AIM OF THE TASK:
Within the data below, count the lines that include the word "Bekijk". Provide the number and nothing further.
=== SUPPLIED RECORDS ===
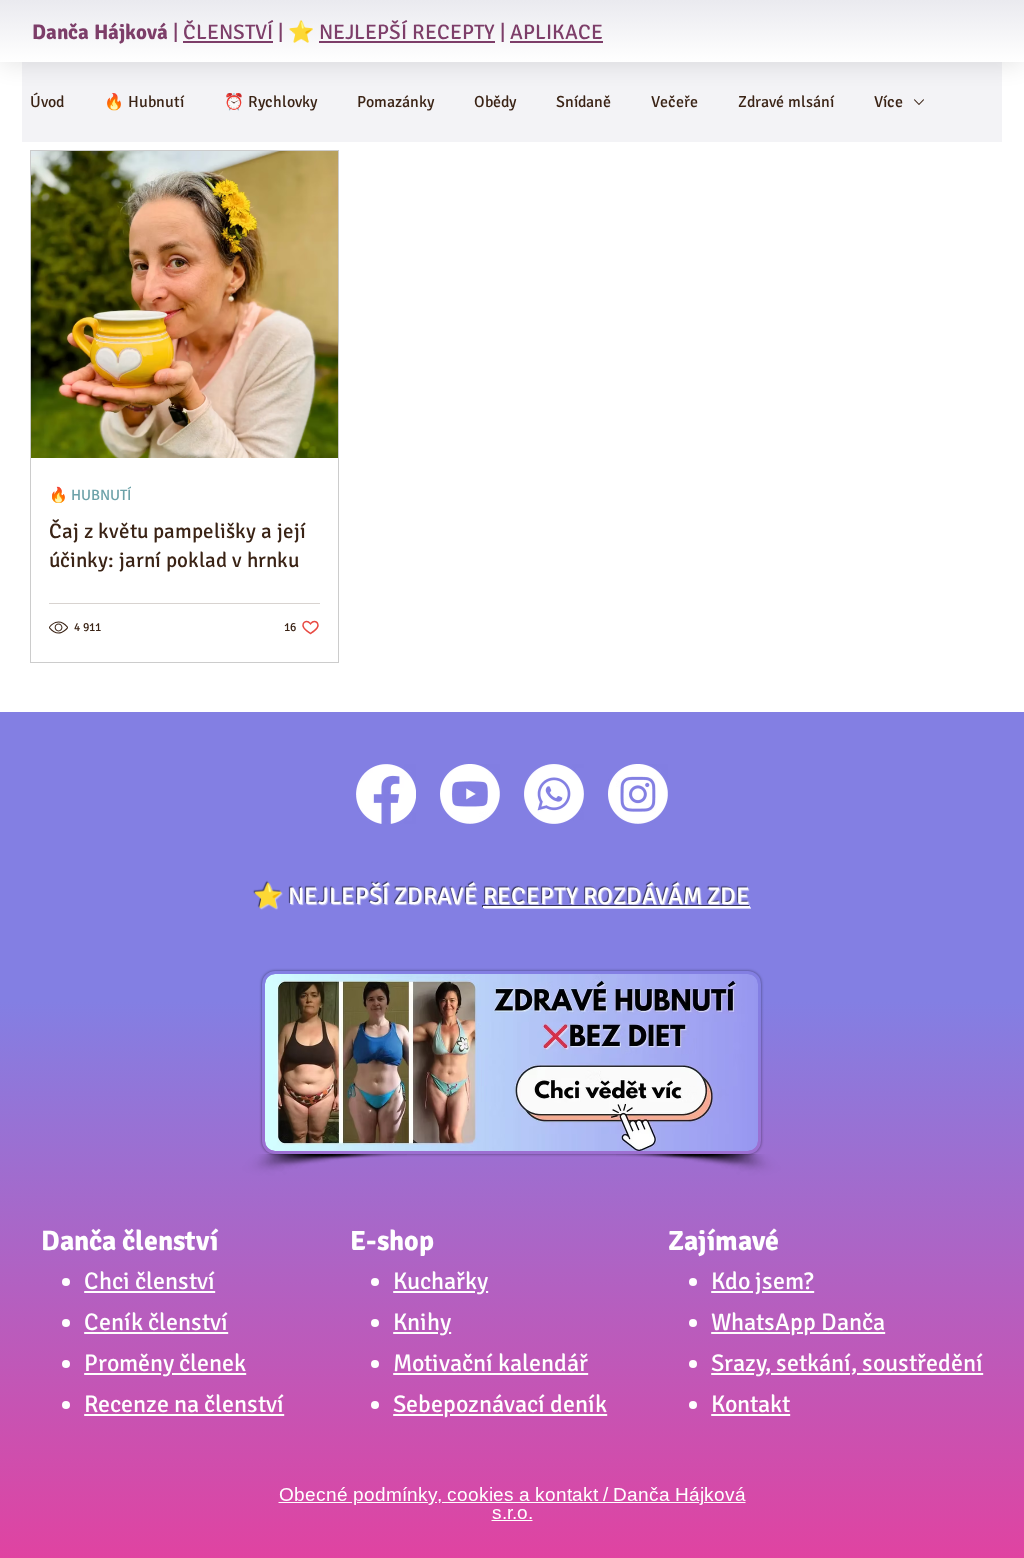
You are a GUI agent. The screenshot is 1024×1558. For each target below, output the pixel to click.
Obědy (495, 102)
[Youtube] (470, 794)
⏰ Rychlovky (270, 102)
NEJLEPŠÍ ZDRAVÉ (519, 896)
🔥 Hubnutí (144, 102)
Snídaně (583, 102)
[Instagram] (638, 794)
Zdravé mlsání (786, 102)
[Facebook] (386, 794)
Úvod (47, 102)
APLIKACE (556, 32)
===
=== SUPPLIED RECORDS ===
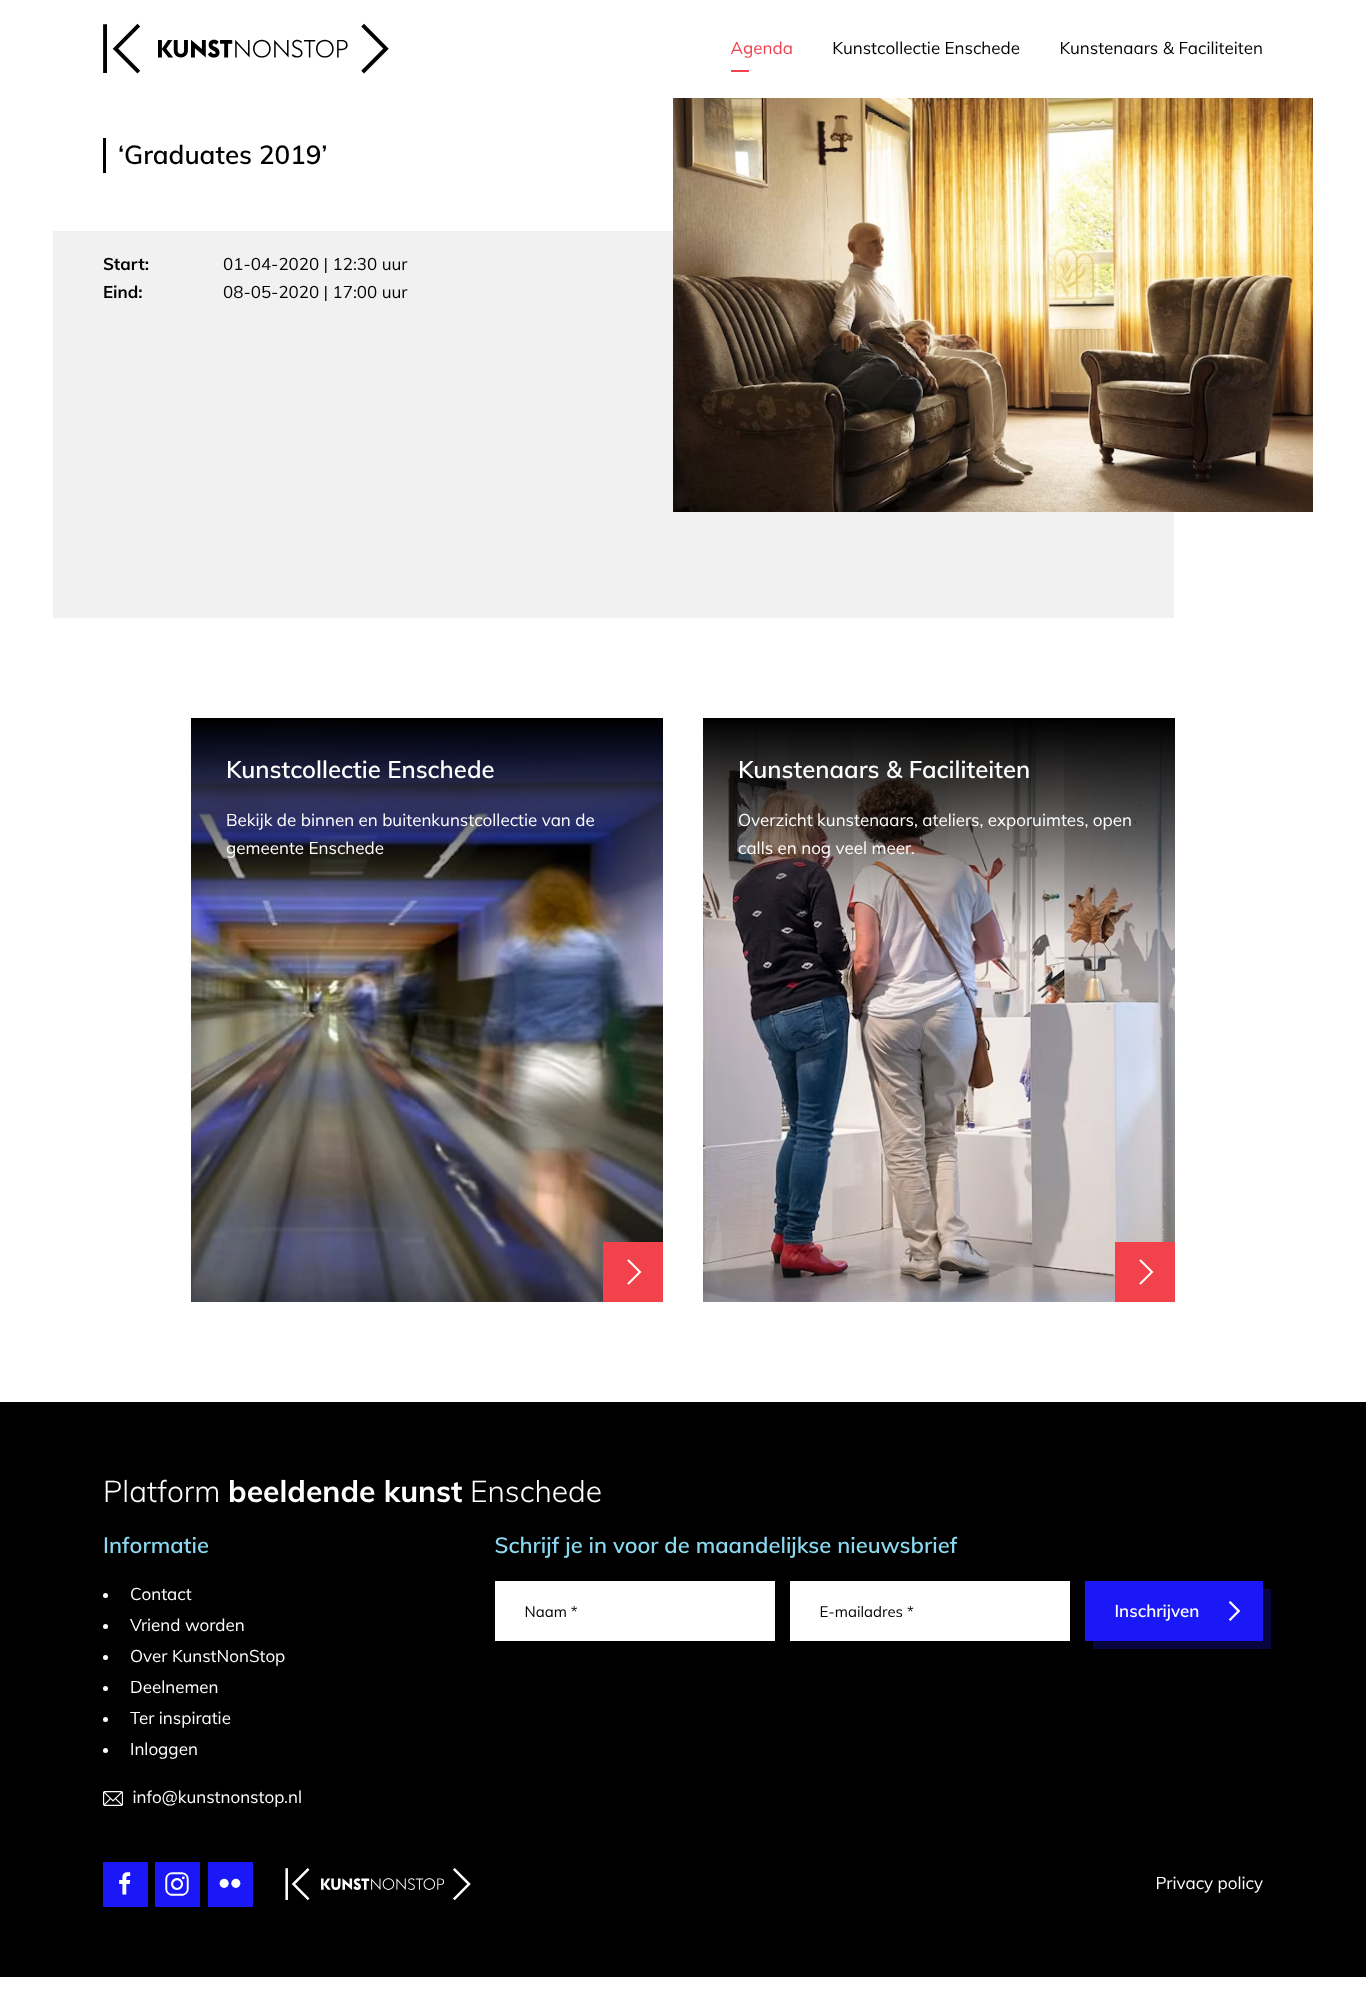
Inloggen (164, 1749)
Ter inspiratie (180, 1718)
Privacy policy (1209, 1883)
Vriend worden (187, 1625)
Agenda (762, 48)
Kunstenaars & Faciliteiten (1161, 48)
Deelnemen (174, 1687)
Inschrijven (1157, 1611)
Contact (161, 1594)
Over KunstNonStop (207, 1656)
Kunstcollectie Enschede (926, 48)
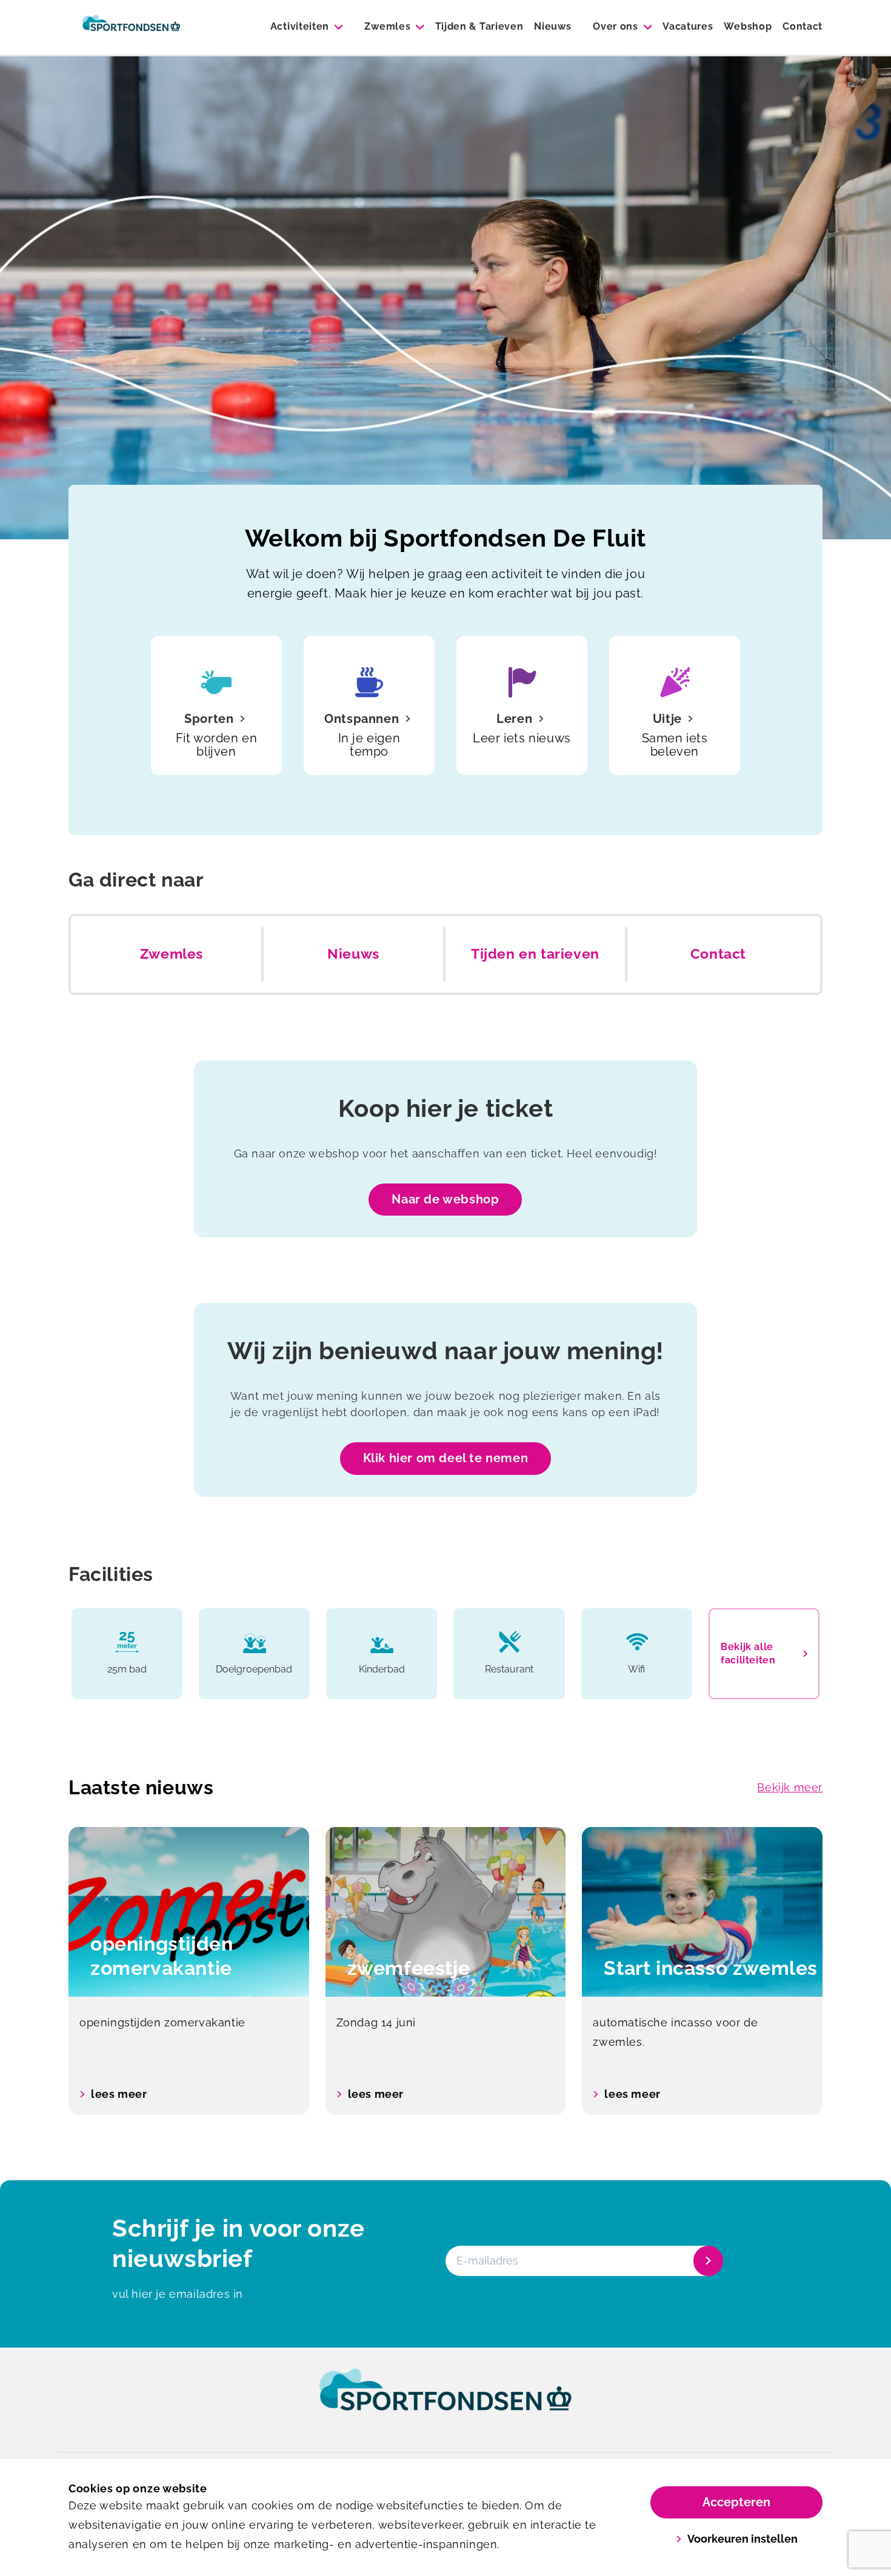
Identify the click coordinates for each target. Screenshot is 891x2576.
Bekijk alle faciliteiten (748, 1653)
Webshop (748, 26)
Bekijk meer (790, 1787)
===
COMPLETED TASK:
2